** Opening Entries shown block **

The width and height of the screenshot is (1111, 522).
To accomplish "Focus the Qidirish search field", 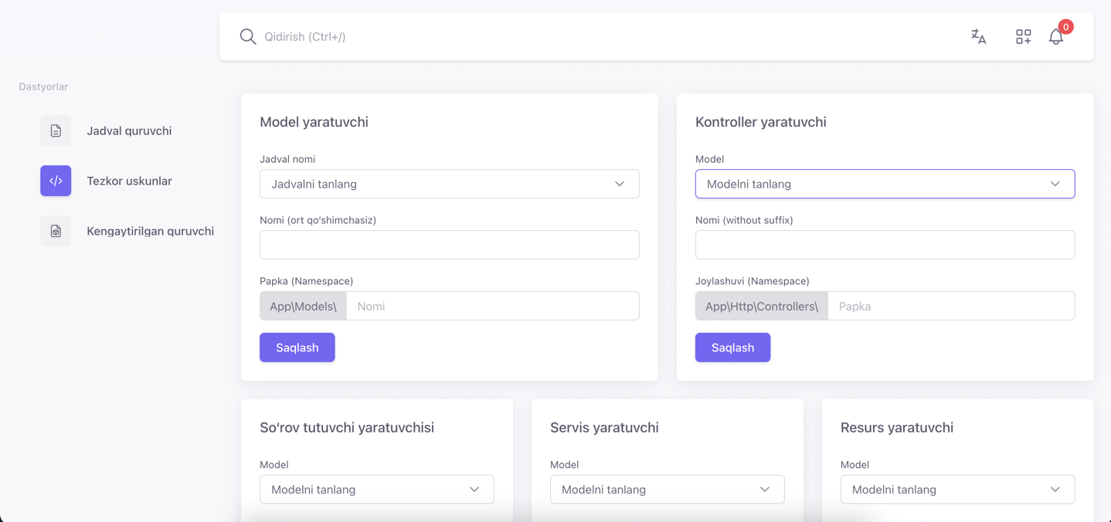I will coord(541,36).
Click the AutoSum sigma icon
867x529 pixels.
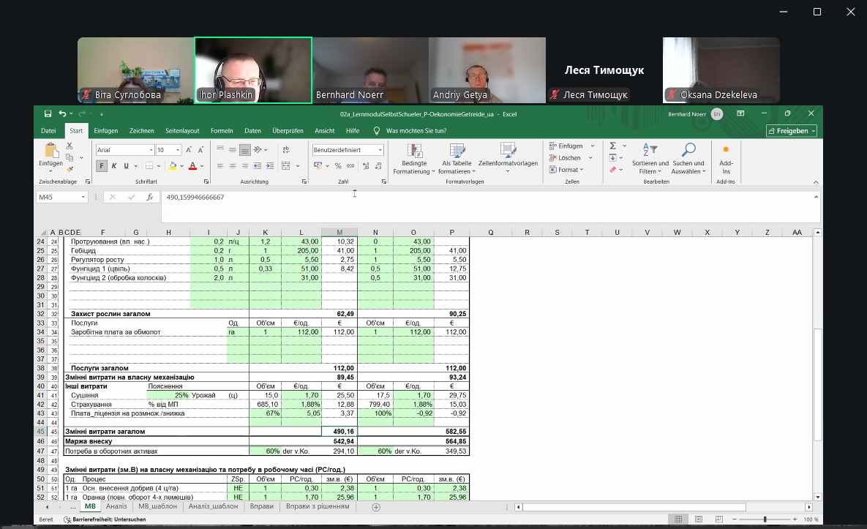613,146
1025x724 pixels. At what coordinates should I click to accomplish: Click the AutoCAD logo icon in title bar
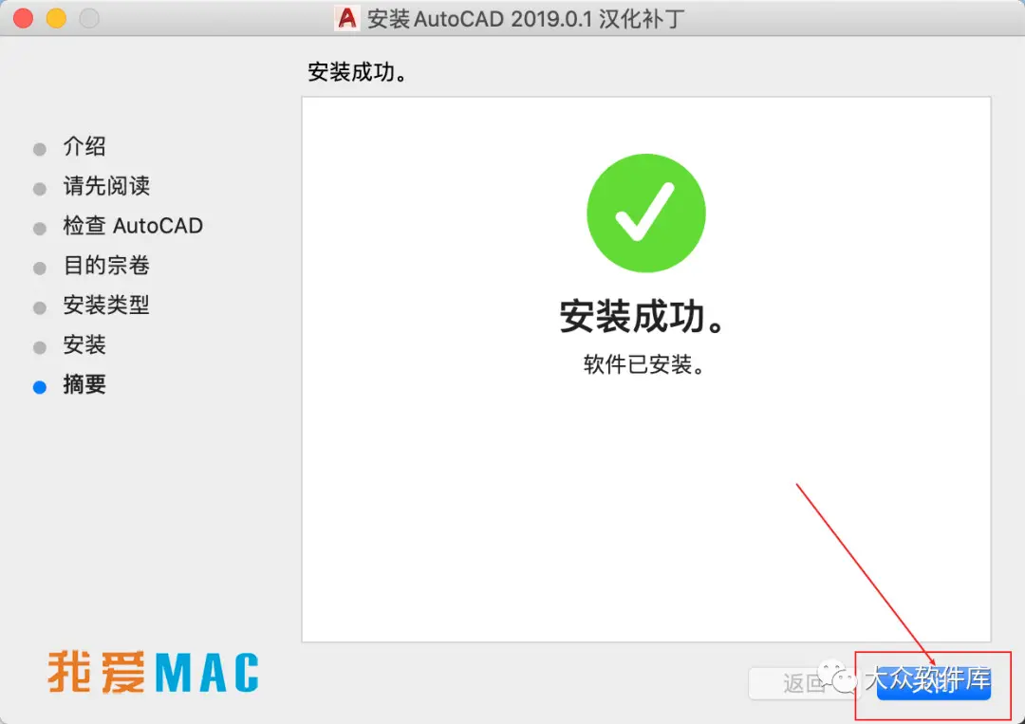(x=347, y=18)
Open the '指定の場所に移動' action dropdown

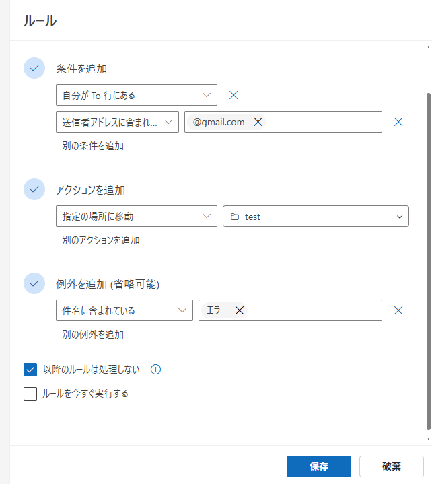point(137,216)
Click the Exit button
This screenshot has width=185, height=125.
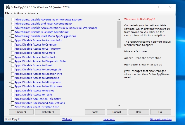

** Closing Entries shown block **

Task to carry out:
Please set down, exactly and with nothing added, the lines from the line with "867x529 pixels." to the end of the entries above, omitting pictures.

Written reply:
867x529 pixels.
613,146
1025x724 pixels. At what coordinates should I click to accomplish: Click the AutoCAD logo icon in title bar
(x=347, y=18)
Open the '指定の場所に移動' action dropdown

point(137,216)
Click the Exit button
This screenshot has width=185, height=125.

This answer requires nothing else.